In the entries that follow, identify the line containing "Task: Expand system tray hidden icons chevron" and return it together with all later lines, exactly as they appear.

***

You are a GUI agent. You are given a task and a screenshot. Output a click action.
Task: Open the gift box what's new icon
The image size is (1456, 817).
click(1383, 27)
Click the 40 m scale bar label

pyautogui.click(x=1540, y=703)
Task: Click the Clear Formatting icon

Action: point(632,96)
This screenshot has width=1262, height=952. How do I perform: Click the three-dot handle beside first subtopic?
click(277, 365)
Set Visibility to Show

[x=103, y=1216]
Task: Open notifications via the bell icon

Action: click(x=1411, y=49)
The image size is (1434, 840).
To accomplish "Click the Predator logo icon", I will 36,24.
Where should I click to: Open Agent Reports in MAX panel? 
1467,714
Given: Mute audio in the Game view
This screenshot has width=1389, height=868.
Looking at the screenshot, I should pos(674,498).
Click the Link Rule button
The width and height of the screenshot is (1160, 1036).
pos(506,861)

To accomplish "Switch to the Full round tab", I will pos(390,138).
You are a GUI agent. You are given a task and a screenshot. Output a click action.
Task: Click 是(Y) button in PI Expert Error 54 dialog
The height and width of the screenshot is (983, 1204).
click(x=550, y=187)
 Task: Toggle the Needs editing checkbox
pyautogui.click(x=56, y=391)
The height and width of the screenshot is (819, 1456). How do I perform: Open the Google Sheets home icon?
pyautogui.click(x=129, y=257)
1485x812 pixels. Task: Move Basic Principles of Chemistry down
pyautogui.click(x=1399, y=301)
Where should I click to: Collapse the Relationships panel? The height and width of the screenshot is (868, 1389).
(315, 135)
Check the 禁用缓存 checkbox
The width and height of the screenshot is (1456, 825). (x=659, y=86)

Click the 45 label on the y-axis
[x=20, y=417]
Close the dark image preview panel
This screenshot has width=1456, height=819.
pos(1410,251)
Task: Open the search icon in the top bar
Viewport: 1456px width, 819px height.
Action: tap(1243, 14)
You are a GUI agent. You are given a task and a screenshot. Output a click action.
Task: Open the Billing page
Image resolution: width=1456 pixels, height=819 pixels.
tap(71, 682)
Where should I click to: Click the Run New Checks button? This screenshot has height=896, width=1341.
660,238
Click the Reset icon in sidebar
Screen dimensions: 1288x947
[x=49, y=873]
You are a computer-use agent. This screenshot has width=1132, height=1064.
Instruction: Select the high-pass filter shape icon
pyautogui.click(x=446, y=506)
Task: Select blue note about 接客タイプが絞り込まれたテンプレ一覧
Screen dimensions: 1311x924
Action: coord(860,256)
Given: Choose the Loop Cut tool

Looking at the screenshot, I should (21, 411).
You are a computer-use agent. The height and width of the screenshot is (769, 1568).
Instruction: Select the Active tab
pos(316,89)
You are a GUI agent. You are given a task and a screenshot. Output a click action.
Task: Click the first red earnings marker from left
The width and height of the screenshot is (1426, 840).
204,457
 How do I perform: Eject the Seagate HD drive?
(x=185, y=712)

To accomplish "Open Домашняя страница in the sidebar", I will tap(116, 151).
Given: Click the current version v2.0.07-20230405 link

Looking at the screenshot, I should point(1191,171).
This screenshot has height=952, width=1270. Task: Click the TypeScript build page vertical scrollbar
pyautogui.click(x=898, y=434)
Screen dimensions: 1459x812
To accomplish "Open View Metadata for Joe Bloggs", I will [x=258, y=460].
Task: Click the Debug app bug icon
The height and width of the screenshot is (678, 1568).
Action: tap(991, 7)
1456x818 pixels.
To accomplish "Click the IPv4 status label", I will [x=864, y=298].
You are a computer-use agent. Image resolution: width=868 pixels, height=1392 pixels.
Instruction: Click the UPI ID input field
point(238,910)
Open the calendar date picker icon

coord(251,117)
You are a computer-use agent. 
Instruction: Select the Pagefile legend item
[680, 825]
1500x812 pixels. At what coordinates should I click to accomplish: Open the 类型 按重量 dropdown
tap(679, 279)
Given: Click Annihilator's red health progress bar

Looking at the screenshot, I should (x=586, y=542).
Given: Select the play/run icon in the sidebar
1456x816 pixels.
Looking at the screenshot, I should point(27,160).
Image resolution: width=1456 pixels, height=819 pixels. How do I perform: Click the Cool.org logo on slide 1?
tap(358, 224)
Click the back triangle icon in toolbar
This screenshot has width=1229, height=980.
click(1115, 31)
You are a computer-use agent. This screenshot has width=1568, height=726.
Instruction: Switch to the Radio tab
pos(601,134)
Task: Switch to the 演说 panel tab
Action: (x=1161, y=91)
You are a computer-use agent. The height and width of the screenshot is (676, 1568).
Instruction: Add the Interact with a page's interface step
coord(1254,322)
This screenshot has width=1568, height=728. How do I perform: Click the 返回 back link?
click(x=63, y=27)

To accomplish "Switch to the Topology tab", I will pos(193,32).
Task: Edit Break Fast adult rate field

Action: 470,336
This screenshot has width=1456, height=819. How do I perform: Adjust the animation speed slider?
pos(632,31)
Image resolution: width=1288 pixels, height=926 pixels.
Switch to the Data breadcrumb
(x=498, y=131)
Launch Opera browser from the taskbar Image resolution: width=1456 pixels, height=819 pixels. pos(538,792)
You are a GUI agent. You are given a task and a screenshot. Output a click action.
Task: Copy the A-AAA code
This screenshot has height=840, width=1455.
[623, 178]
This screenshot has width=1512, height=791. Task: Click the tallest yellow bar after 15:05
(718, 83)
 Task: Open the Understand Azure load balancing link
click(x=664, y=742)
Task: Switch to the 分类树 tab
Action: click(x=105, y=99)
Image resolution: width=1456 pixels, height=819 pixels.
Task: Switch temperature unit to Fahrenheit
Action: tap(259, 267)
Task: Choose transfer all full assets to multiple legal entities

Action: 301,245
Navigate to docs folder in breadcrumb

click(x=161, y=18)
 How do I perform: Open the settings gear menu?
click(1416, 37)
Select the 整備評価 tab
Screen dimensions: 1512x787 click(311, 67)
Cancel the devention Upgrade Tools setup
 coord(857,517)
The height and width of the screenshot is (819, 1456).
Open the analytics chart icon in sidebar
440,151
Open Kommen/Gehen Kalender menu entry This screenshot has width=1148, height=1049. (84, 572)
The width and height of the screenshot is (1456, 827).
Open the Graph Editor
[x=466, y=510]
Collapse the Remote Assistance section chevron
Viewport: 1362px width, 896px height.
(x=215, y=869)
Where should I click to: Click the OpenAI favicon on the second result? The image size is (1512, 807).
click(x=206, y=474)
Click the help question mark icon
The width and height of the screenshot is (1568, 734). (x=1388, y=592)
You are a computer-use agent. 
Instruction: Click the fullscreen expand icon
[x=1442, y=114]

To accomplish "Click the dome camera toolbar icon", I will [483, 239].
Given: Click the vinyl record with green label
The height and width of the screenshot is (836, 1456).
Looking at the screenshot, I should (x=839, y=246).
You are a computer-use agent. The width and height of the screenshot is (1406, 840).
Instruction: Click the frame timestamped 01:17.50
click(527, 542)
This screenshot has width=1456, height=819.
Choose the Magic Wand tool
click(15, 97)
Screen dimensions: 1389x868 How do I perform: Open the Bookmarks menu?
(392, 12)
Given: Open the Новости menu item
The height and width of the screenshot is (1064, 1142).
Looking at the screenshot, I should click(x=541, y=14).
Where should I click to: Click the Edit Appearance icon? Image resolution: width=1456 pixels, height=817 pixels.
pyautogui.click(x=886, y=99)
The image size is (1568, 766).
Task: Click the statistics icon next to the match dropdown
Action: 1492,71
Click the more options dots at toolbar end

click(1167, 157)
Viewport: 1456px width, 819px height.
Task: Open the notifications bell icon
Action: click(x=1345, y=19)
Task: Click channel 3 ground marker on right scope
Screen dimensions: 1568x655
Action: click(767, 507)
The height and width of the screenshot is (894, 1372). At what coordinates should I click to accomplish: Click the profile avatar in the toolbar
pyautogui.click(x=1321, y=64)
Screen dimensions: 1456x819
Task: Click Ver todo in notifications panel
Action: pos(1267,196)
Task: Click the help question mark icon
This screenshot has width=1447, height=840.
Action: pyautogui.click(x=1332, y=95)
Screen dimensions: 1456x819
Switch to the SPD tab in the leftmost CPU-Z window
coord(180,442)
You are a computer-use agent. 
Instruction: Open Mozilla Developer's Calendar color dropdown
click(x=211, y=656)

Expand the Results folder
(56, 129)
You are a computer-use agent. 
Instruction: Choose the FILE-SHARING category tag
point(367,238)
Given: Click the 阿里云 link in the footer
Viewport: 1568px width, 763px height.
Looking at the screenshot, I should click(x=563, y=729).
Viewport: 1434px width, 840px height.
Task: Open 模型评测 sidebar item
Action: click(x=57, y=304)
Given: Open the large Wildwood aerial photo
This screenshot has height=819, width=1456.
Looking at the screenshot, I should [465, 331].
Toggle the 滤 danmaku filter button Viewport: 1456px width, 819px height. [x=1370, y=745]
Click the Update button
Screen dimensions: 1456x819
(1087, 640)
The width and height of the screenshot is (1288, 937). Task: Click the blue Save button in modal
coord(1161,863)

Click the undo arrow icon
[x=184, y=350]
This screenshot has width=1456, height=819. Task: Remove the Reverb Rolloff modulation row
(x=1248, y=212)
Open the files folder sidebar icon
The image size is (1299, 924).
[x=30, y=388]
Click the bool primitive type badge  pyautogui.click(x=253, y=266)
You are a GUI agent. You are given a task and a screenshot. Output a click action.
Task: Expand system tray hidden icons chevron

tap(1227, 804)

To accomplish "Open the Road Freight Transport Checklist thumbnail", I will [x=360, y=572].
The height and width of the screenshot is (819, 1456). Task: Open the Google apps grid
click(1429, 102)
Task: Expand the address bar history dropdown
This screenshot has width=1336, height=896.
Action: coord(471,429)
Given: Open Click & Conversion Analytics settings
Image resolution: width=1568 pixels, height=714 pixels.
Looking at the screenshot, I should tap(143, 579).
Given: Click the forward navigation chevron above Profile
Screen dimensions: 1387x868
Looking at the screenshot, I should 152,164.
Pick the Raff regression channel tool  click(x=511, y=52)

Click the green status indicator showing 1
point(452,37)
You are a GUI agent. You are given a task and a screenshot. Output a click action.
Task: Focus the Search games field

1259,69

***

▸ ANSWER FOR THIS EXERCISE:
Task: Expand system tray hidden icons chevron

tap(1227, 804)

To accomplish "Open the Road Freight Transport Checklist thumbnail", I will [x=360, y=572].
The height and width of the screenshot is (819, 1456). Task: Open the Google apps grid
click(1429, 102)
Task: Expand the address bar history dropdown
This screenshot has width=1336, height=896.
Action: coord(471,429)
Given: Open Click & Conversion Analytics settings
Image resolution: width=1568 pixels, height=714 pixels.
Looking at the screenshot, I should tap(143, 579).
Given: Click the forward navigation chevron above Profile
Screen dimensions: 1387x868
Looking at the screenshot, I should 152,164.
Pick the Raff regression channel tool  click(x=511, y=52)

Click the green status indicator showing 1
point(452,37)
You are a GUI agent. You are given a task and a screenshot. Output a click action.
Task: Focus the Search games field

1259,69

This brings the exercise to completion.